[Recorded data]
════════════════════
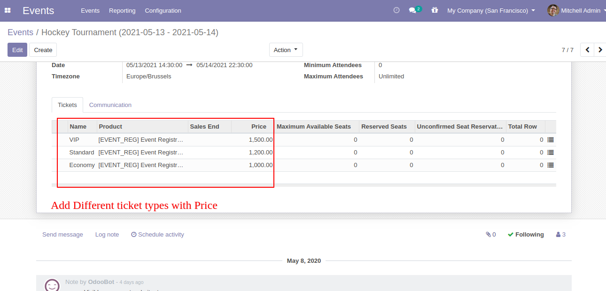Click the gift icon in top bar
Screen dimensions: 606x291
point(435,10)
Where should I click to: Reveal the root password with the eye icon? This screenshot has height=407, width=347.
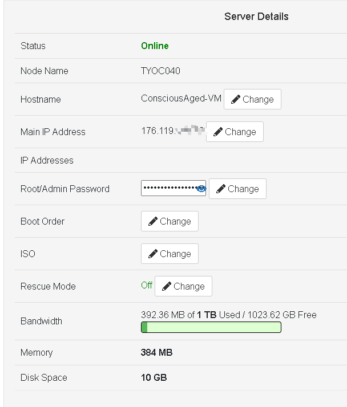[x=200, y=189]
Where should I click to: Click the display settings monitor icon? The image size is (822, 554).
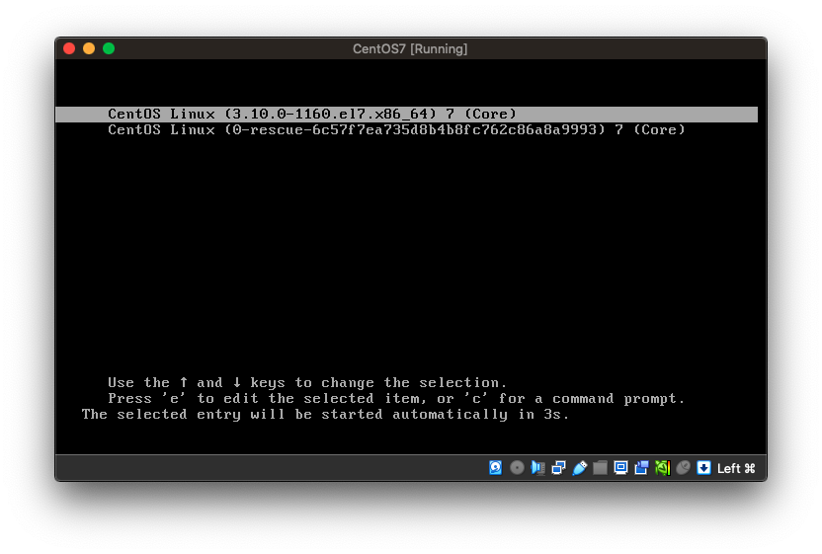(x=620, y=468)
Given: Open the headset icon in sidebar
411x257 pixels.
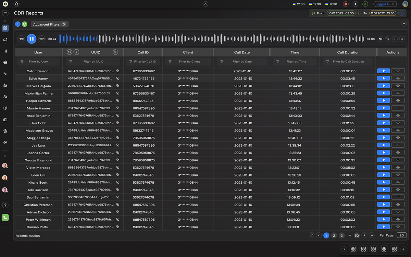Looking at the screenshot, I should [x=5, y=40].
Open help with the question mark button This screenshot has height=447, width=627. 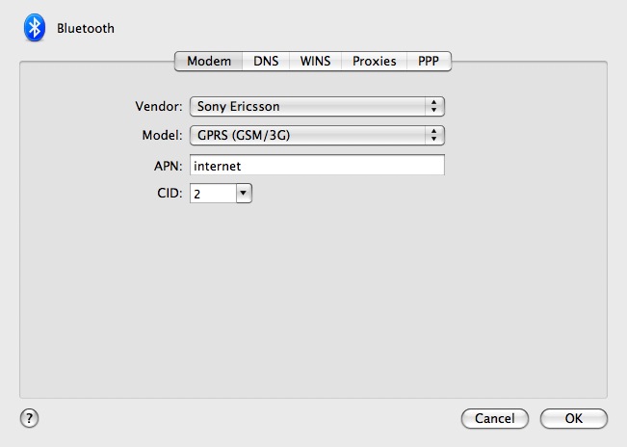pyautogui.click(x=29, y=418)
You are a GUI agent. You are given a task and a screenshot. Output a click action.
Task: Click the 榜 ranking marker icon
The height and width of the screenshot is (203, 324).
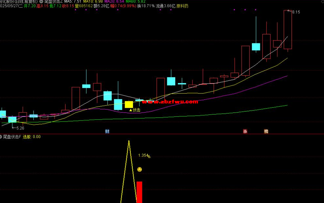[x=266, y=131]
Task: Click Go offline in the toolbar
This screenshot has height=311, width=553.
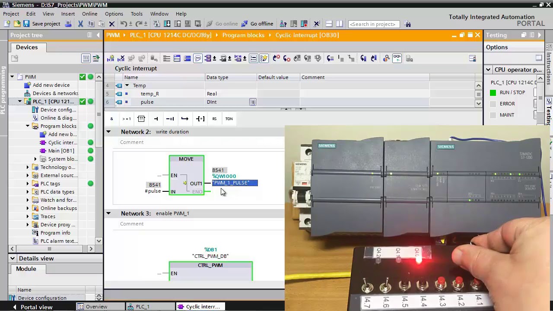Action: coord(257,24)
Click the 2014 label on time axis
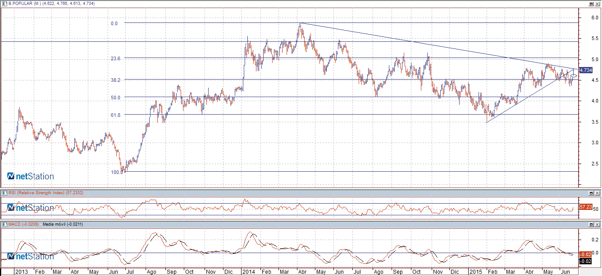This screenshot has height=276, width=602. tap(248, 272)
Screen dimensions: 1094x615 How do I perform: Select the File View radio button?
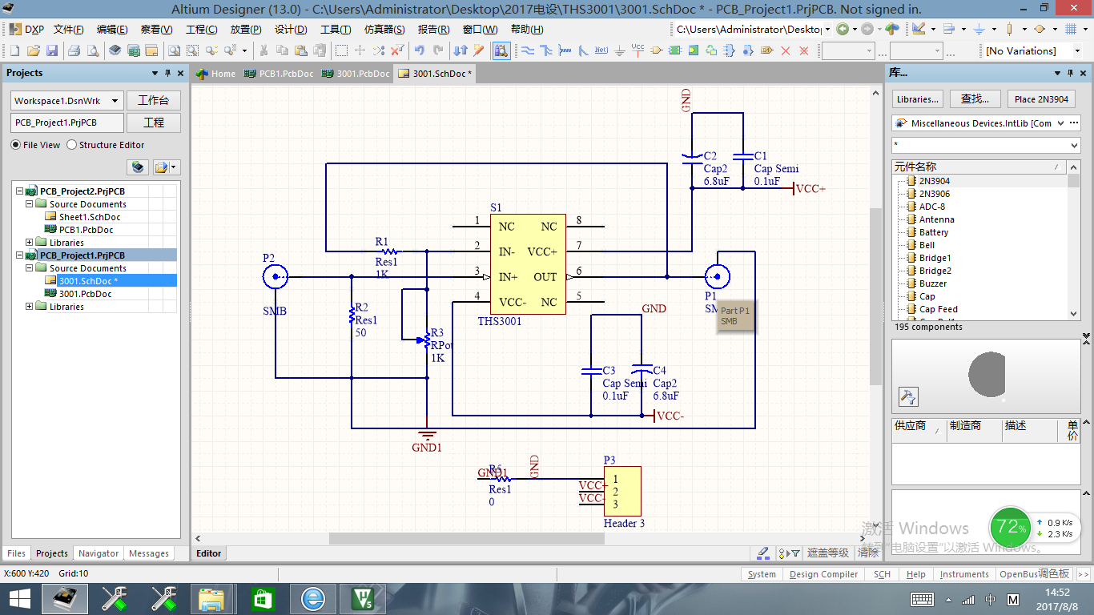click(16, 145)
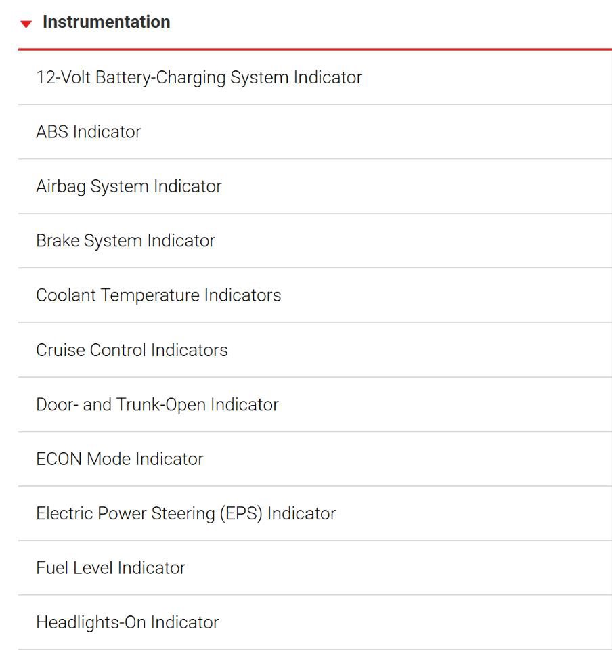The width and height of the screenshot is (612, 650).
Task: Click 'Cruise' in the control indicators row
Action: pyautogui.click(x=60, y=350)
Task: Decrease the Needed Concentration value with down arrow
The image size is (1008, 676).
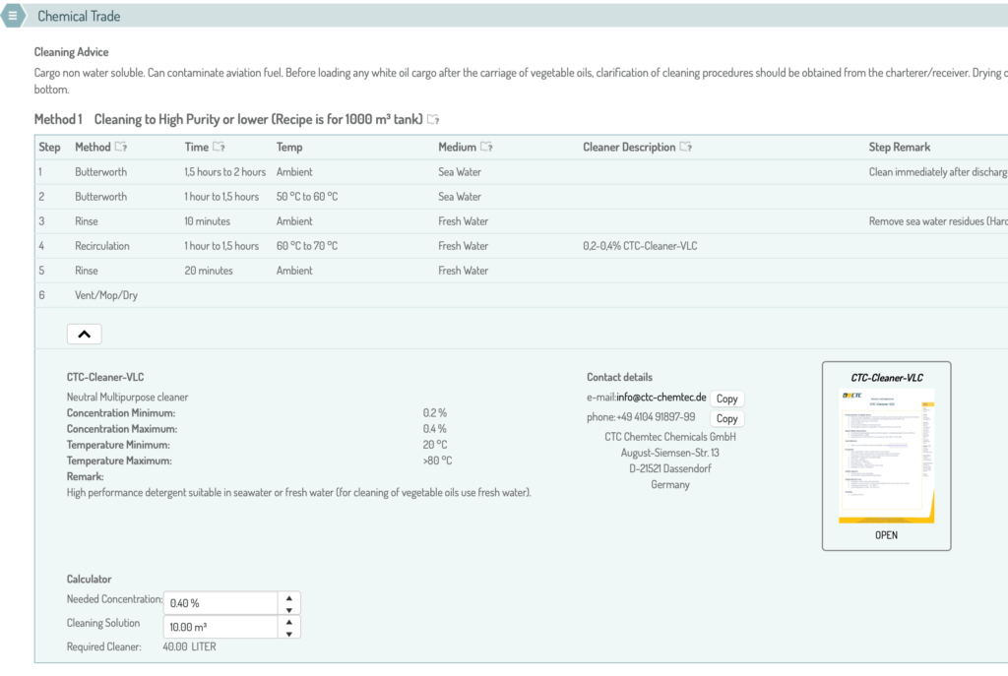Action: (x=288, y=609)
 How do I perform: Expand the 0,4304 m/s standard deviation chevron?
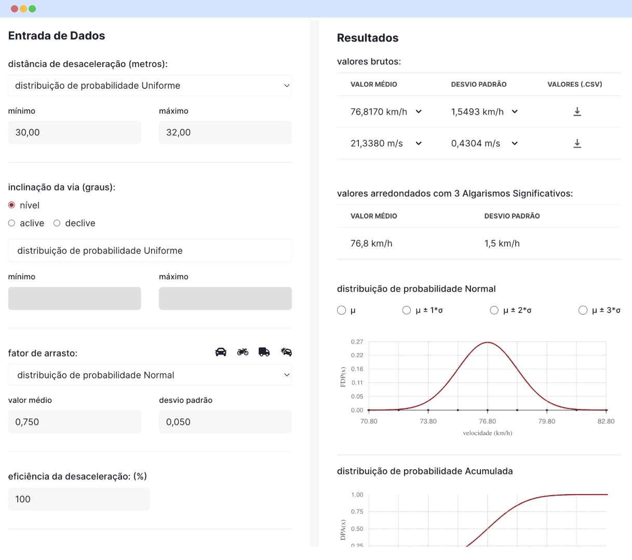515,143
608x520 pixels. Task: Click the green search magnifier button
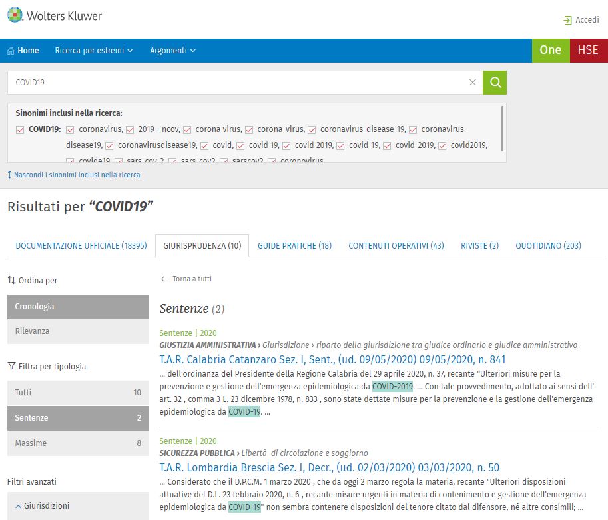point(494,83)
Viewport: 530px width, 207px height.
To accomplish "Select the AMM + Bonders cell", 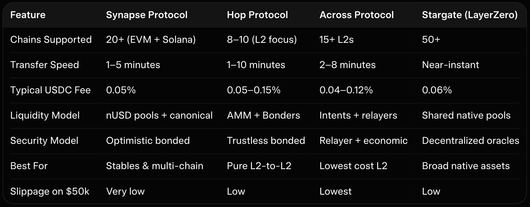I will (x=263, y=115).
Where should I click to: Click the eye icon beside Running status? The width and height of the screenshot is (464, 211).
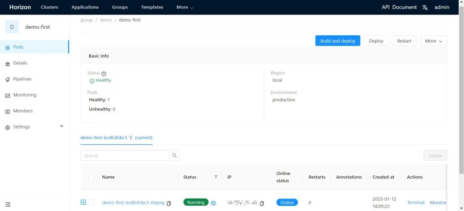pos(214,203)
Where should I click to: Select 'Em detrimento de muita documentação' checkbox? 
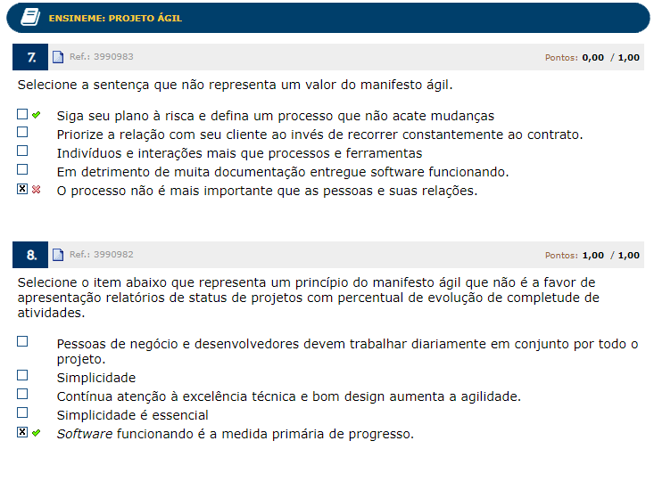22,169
════════════════════
- Work required:
Your task is to restate word for word the lines from the one containing "Where should I click to: Select" through the last line of the data, both ends included, with no pictures.

- Task response:
Where should I click to: Select 'Em detrimento de muita documentação' checkbox? 
22,169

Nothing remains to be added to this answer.